Records drawn from a dataset:
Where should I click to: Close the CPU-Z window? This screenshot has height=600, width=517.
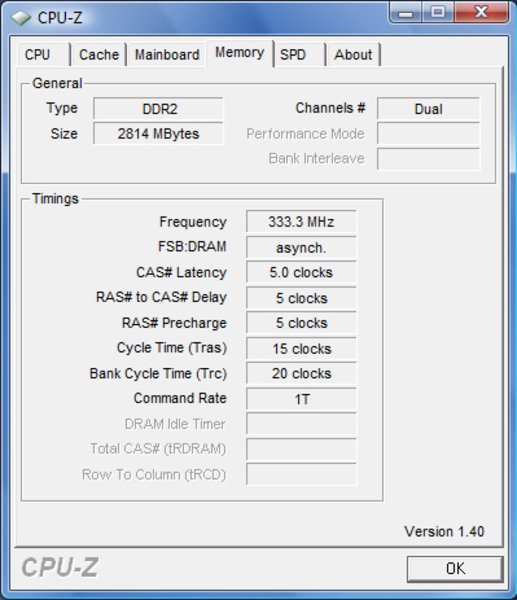[x=481, y=12]
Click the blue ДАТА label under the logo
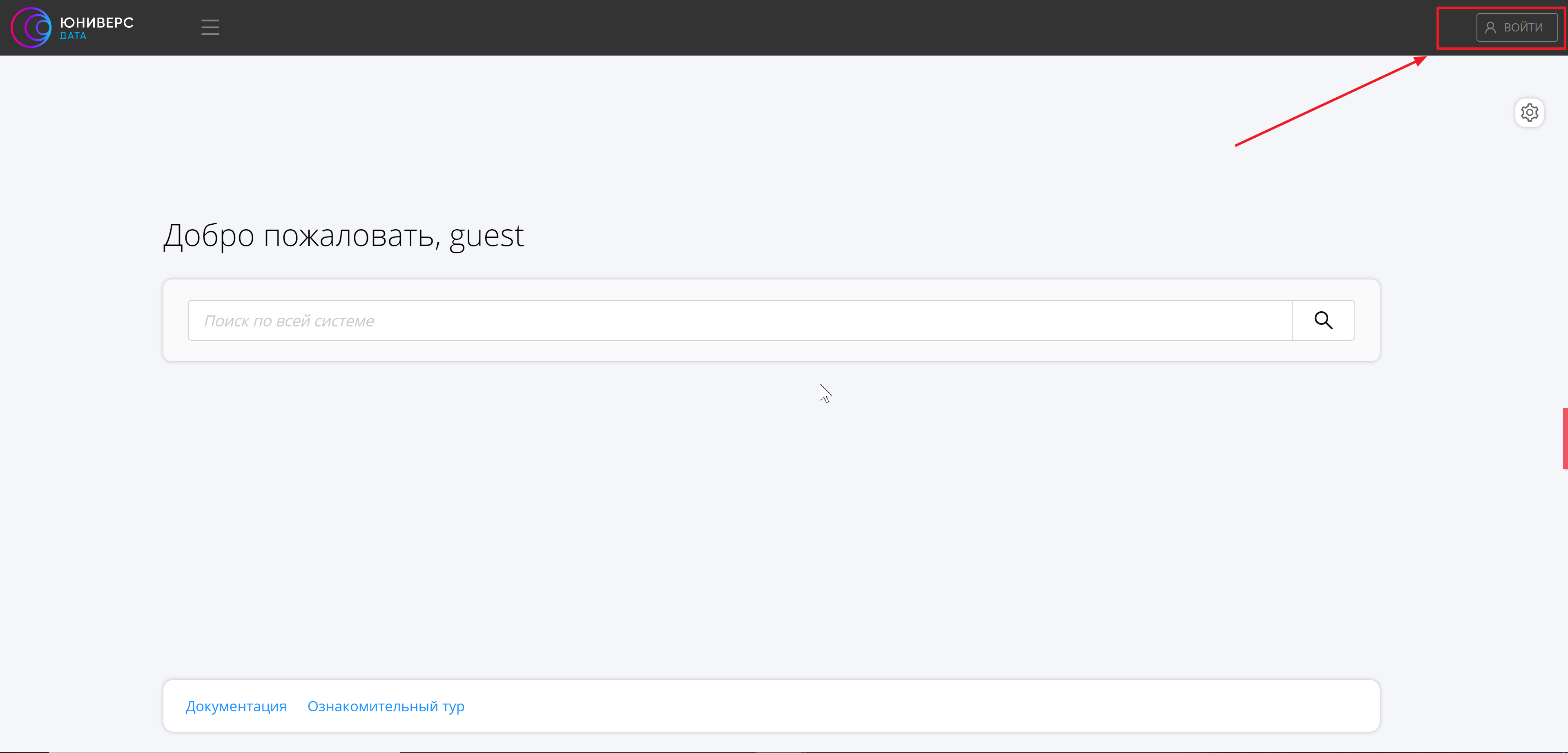Viewport: 1568px width, 753px height. (73, 36)
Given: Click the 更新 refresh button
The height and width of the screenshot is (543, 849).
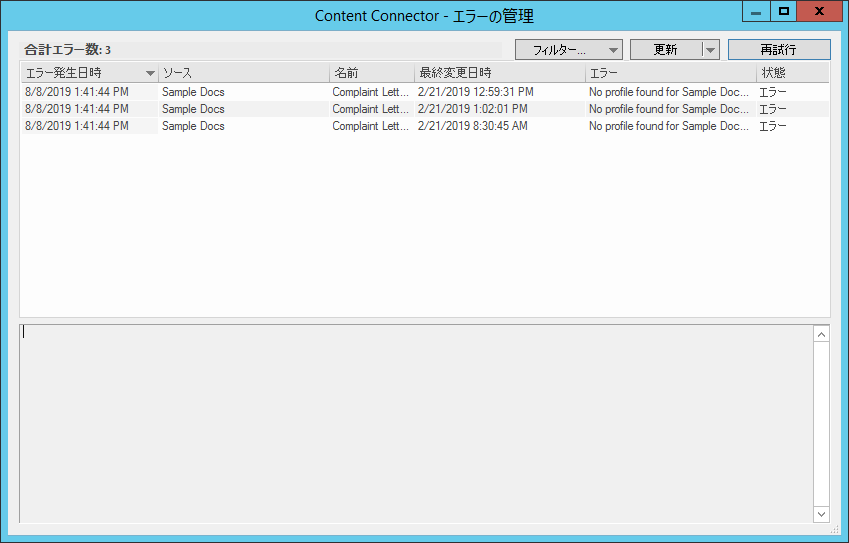Looking at the screenshot, I should pyautogui.click(x=665, y=50).
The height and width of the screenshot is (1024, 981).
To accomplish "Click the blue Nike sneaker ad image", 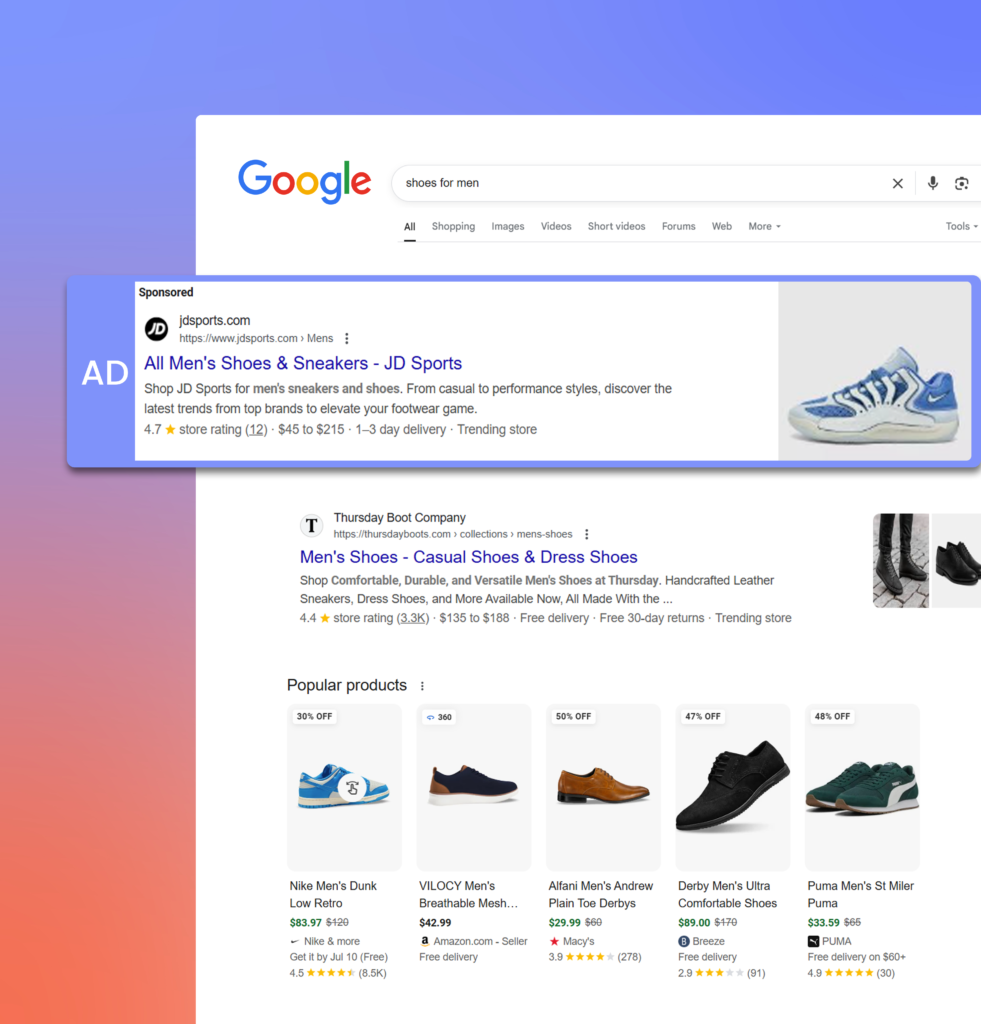I will 875,371.
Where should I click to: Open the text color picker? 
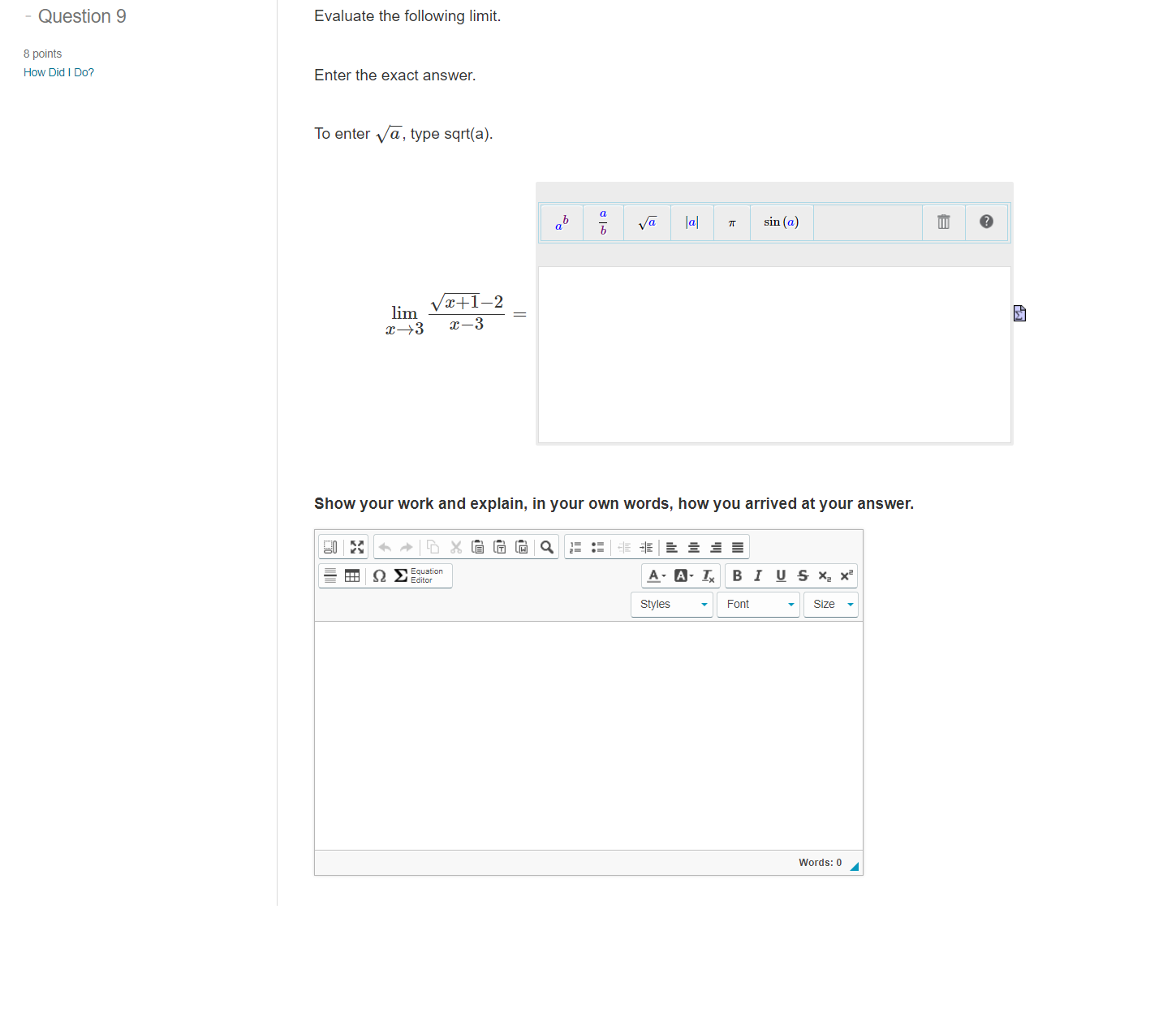tap(654, 575)

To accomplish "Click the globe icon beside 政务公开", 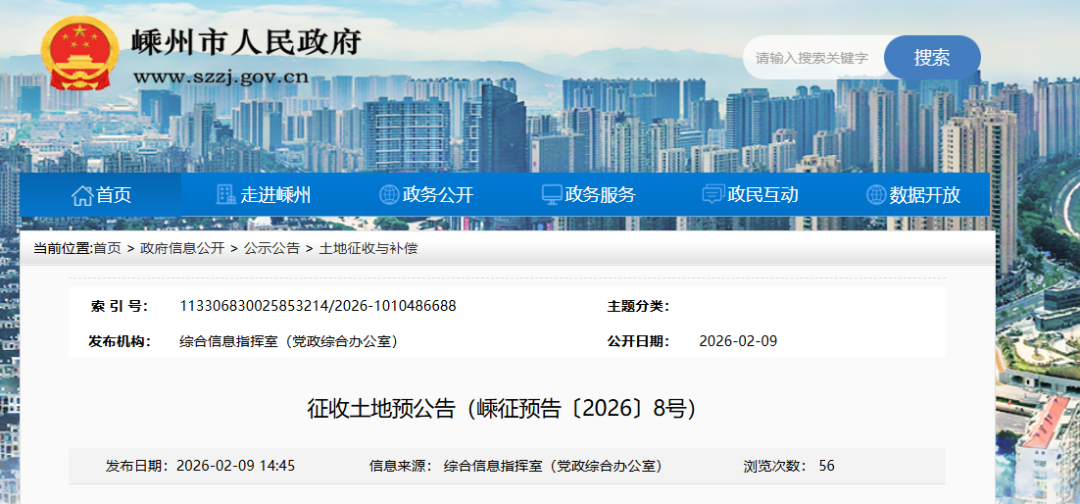I will (x=389, y=195).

• The problem: Only the lines above from the one containing "Given: Click the 更新 refresh button" through the one containing "The height and width of the screenshot is (1024, 981)." should be returned, verbatim and inclusive, with pictures excluded.

• The completed task:
Given: Click the 更新 refresh button
The height and width of the screenshot is (543, 849).
Looking at the screenshot, I should pyautogui.click(x=665, y=50).
The height and width of the screenshot is (1024, 981).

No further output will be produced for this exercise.